Digital Signal Processing ( IF 2.9 ) Pub Date : 2020-07-08 , DOI: 10.1016/j.dsp.2020.102799 Meisam Najjarzadeh , Hamed Sadjedi
Since the introduction of finite rate of innovation (FRI) signals in 2002, various deterministic and stochastic techniques have been proposed to estimate the innovative parameters of FRI signal, e.g. time instants and weights belonging to a linear combination of finite number of Diracs, from its noisy samples regardless of sampling kernel's type.
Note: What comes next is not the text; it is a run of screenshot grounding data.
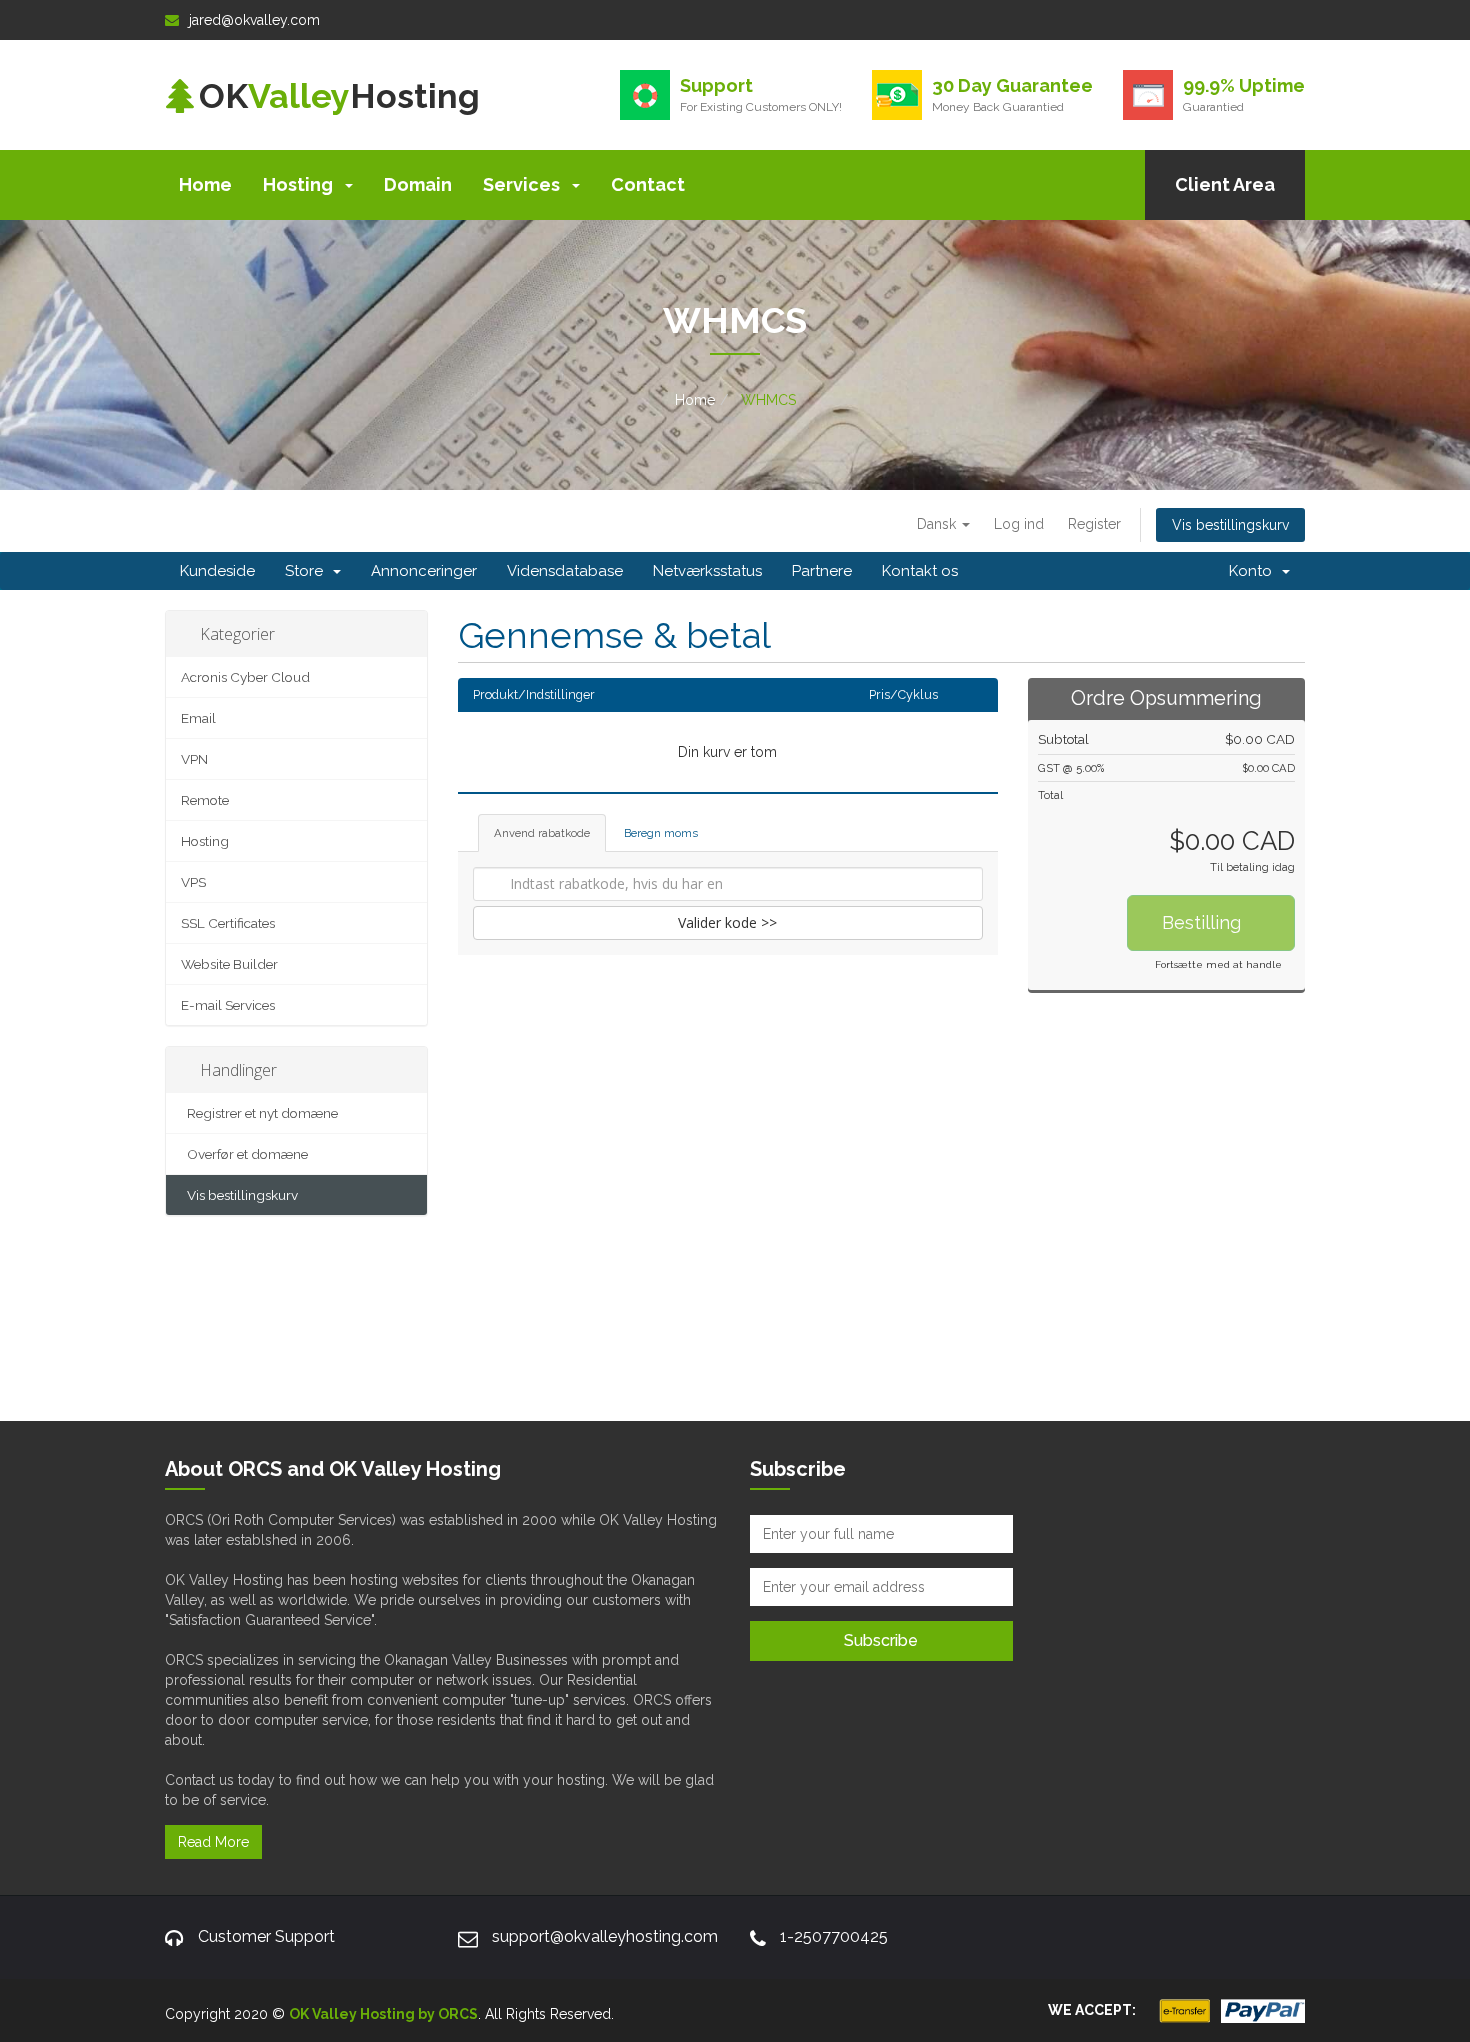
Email (198, 718)
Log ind (1019, 524)
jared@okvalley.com (254, 20)
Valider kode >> (727, 922)
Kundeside (217, 571)
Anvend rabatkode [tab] (542, 833)
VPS (193, 882)
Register (1094, 524)
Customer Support (266, 1936)
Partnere (822, 571)
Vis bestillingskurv (1230, 525)
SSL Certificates (228, 923)
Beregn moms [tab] (661, 833)
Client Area (1225, 184)
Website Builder (229, 964)
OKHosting (339, 96)
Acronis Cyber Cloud (245, 677)
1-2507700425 (834, 1936)
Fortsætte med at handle (1218, 964)
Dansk (938, 524)
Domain (418, 184)
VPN (194, 759)
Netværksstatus (707, 571)
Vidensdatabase (565, 571)
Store (308, 571)
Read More (213, 1842)
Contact (648, 184)
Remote (205, 800)
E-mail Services (228, 1005)
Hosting (300, 184)
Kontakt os (920, 571)
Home (205, 184)
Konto (1254, 571)
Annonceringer (424, 571)
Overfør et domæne (244, 1154)
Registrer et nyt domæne (259, 1113)
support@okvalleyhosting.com (605, 1936)
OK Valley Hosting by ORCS (383, 2014)
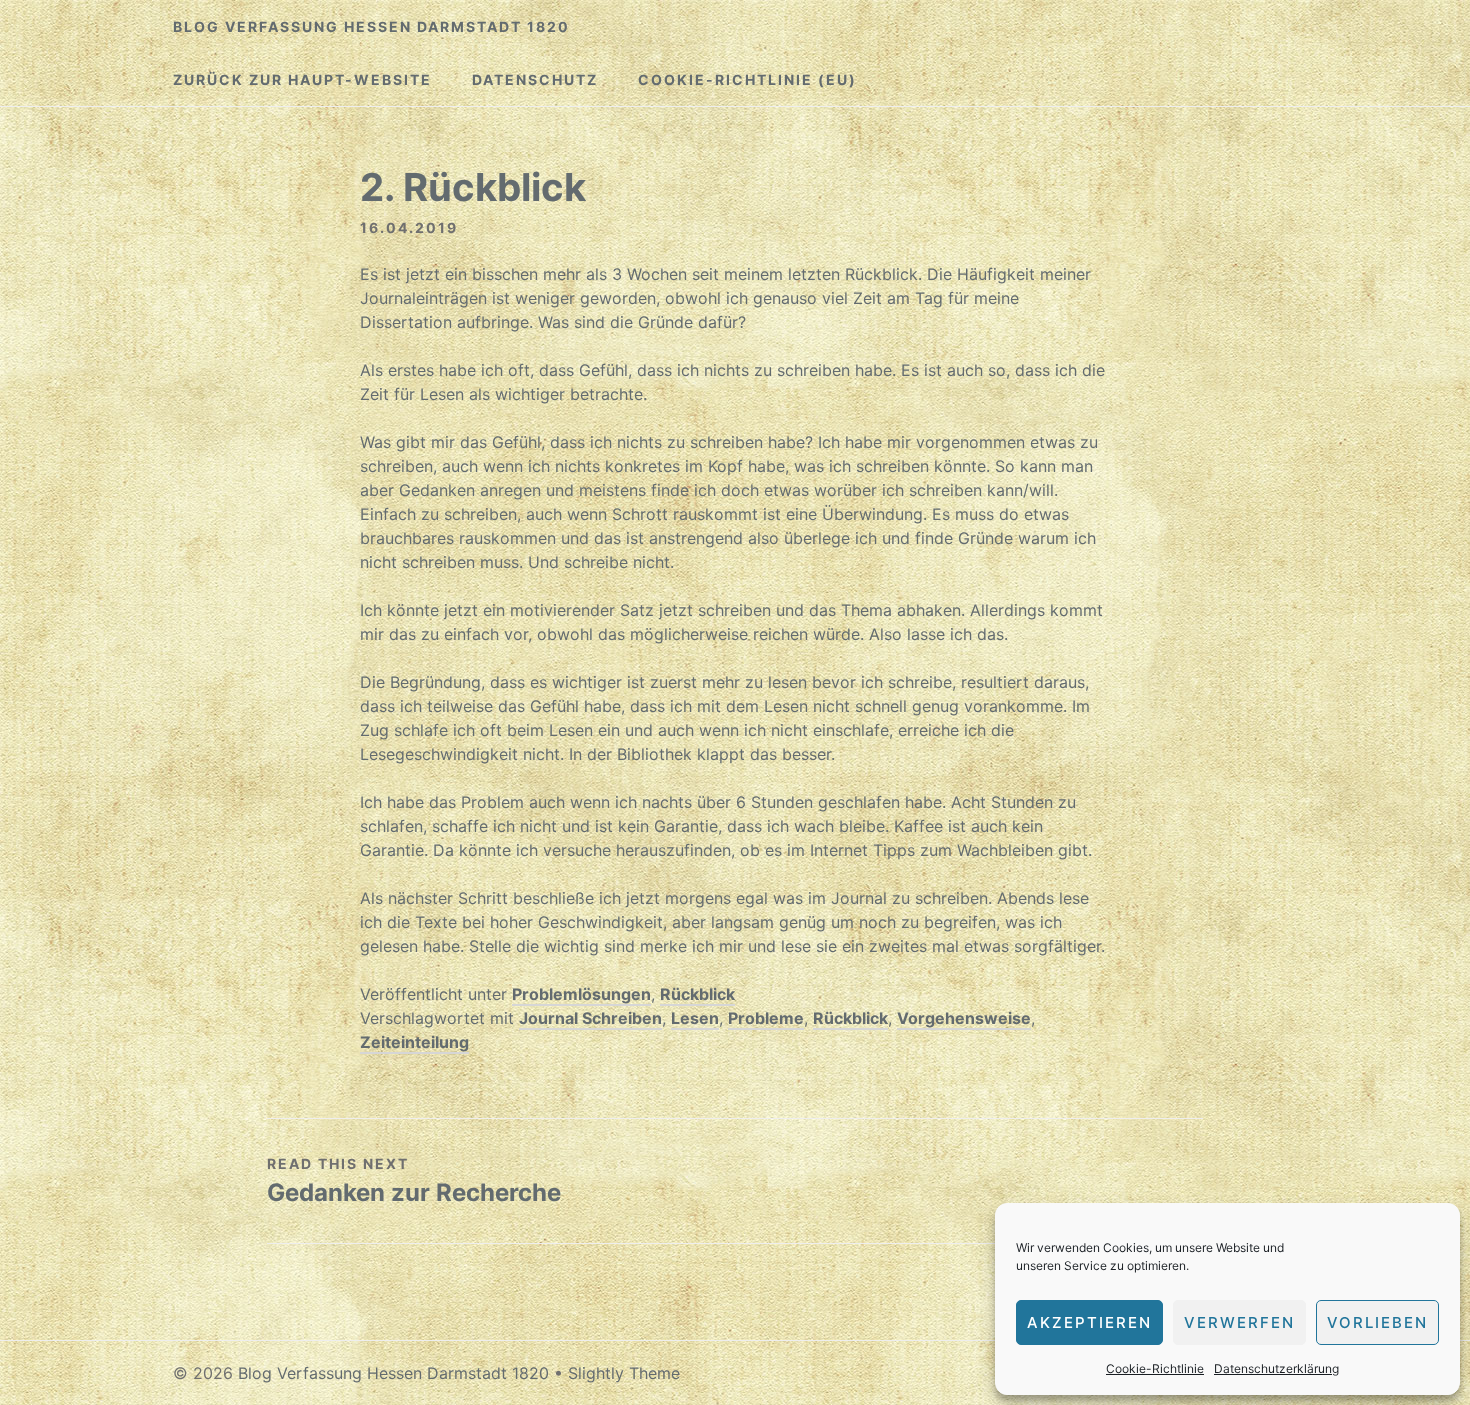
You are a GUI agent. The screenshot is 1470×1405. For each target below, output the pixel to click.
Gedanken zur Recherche (414, 1192)
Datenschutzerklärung (1276, 1368)
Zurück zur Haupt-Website (302, 79)
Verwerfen (1239, 1322)
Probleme (766, 1018)
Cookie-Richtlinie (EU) (747, 79)
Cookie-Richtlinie (1155, 1368)
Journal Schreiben (590, 1018)
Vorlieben (1377, 1322)
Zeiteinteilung (414, 1042)
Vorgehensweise (964, 1018)
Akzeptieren (1089, 1322)
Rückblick (697, 994)
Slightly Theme (624, 1373)
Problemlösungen (581, 994)
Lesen (695, 1018)
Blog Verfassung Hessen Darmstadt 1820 (371, 26)
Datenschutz (535, 79)
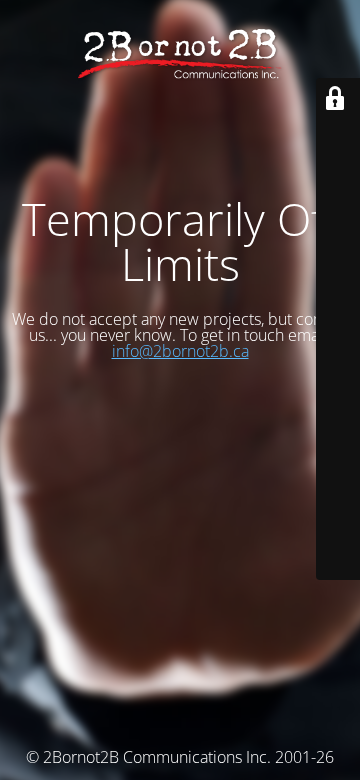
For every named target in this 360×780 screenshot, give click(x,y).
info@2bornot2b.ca (180, 351)
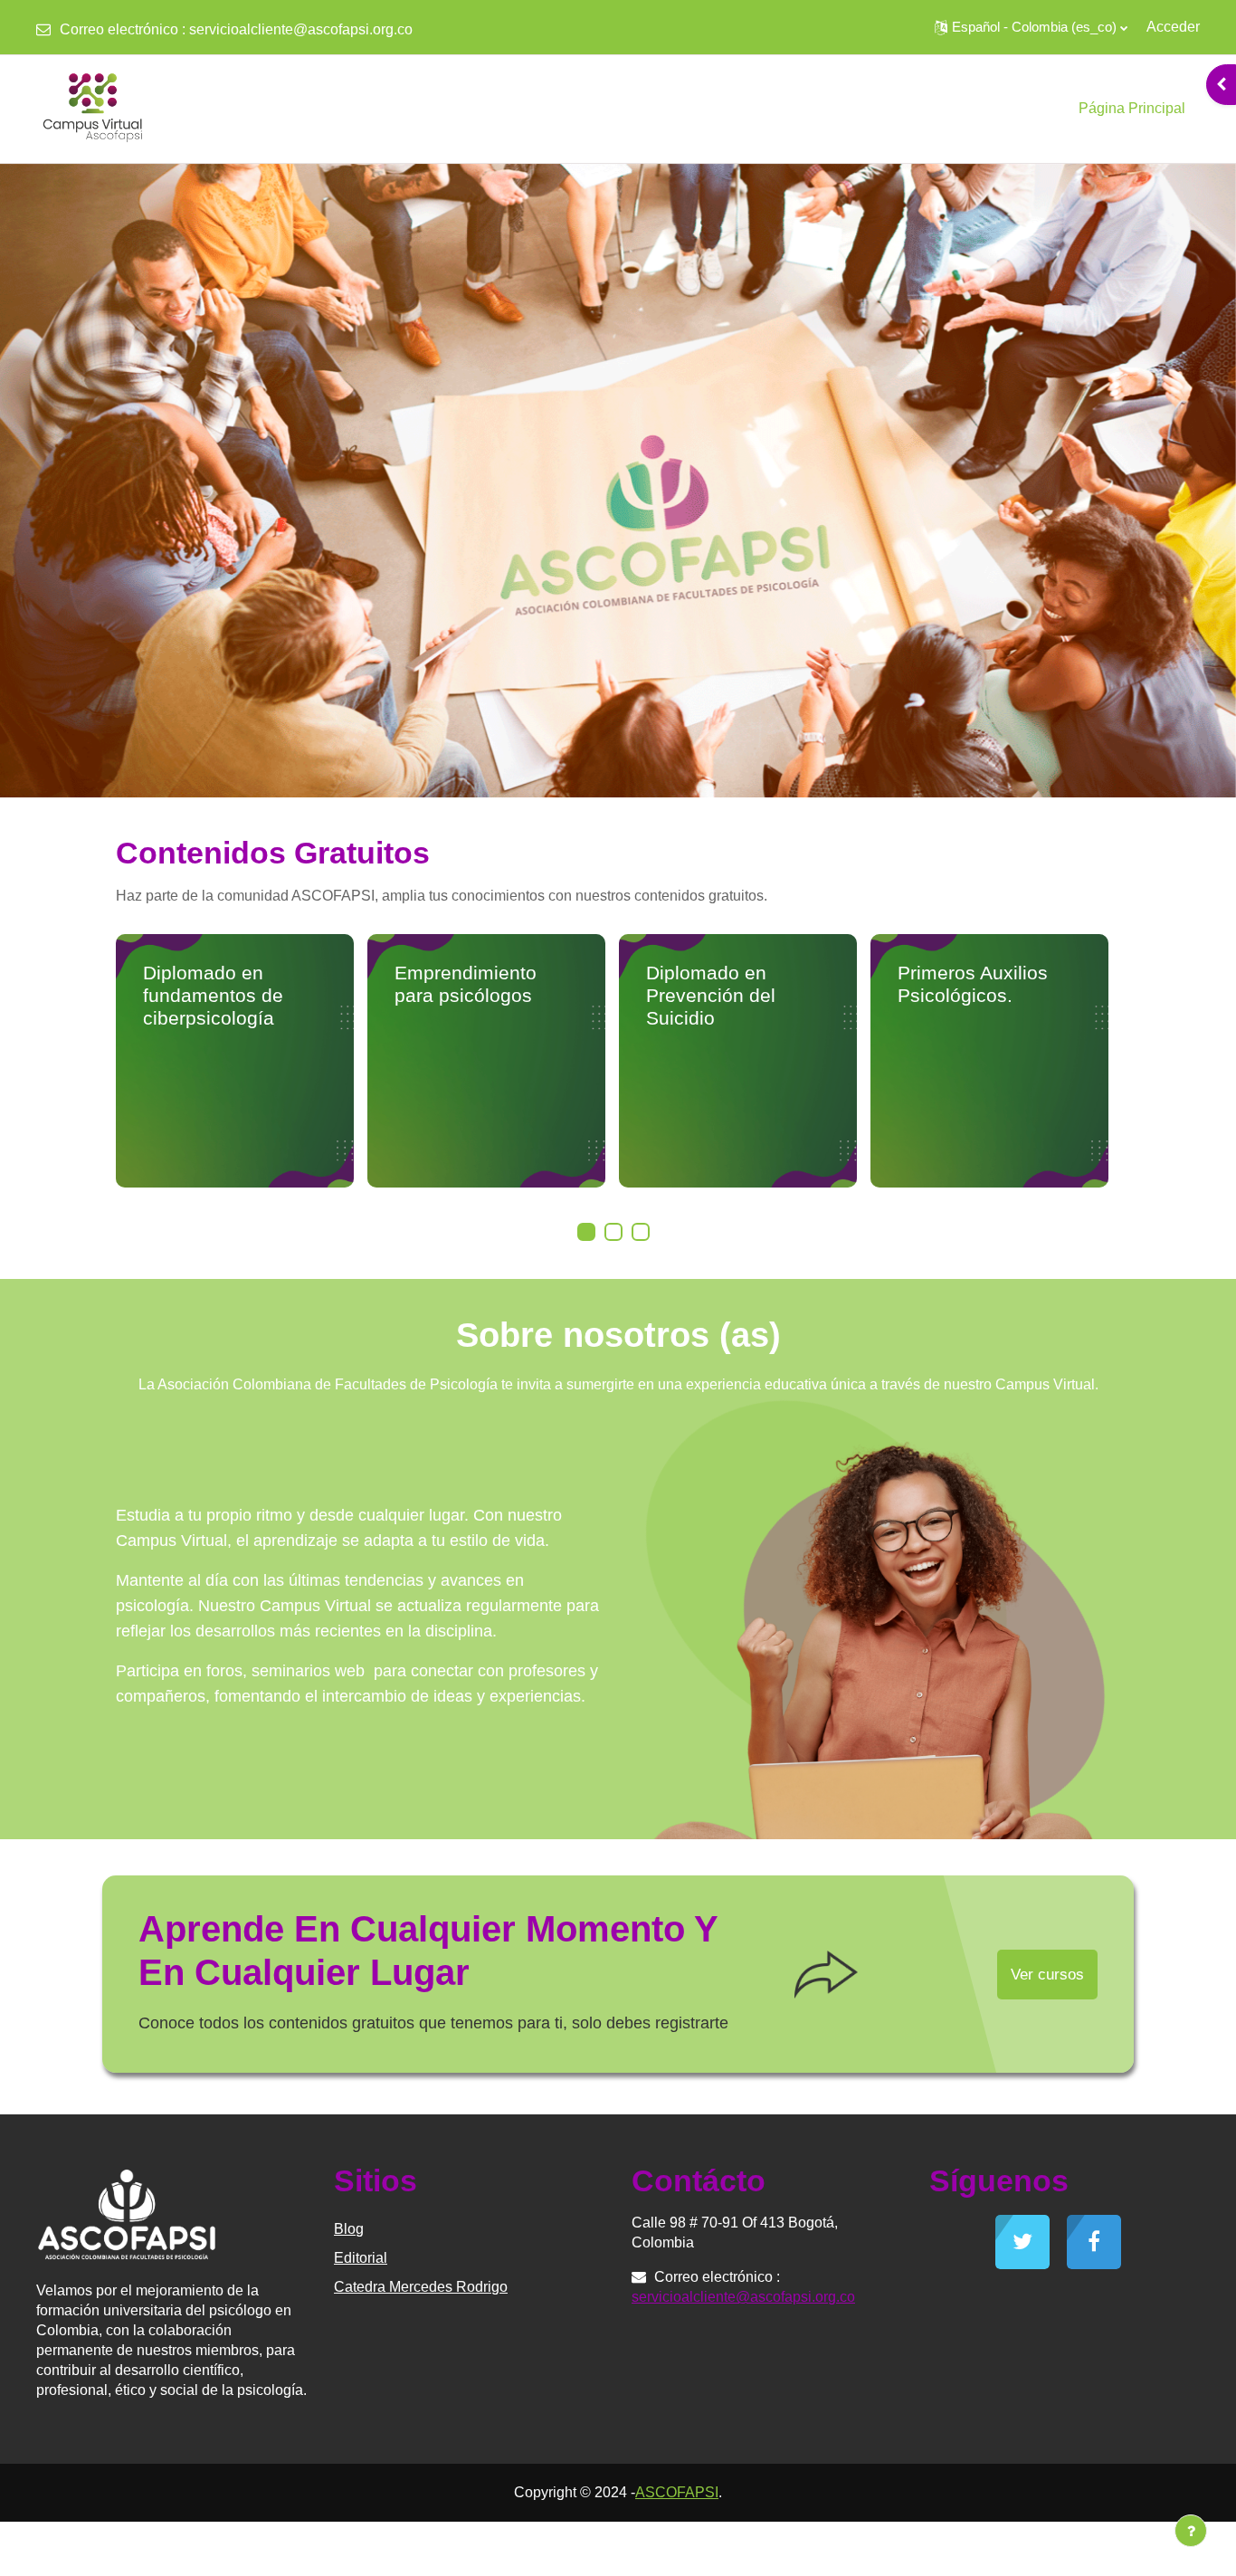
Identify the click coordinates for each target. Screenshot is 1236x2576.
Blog (349, 2229)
Having analyzed the Bayesian methods dedicated to the retrieval of signal innovations, particularly the IterML algorithm introduced by Wein & Srinivasan, we discover some limitations which still leave room for improvement. In this article, we present a novel stochastic hybrid algorithm utilizing both maximum–likelihood-estimation (MLE) and Modified Particle Swarm Optimization (MPSO) in order to improve upon IterML in terms of robustness to noise and accuracy of estimated parameters. Relying on extensive simulations, our proposed algorithm provably achieves better performance than IterML while maintaining comparable computational cost. Due to high dependency of this problem on the trade-off between the level of noise and the number of samples, we also investigate this compromise in order to achieve better reconstruction error metrics than IterML.
中文翻译:
粒子群优化算法的实现,通过最大似然法从噪声样本中估计尖峰序列的创新参数
自2002年引入有限创新速率(FRI)信号以来,已提出了各种确定性和随机技术来估算FRI信号的创新参数,例如时间点 和重量 属于Diracs的有限数量的线性组合,来自其有噪样本,而与采样内核的类型无关。分析了专用于信号创新的贝叶斯方法,特别是Wein&Srinivasan引入的IterML算法后,我们发现了一些局限性,尚有待改进。在本文中,我们提出了一种新颖的随机混合算法,该算法同时利用最大似然估计(MLE)和改进的粒子群优化(MPSO)来改善IterML的鲁棒性和估计参数的准确性。依靠广泛的仿真,我们提出的算法可证明比IterML具有更好的性能,同时保持可比的计算成本。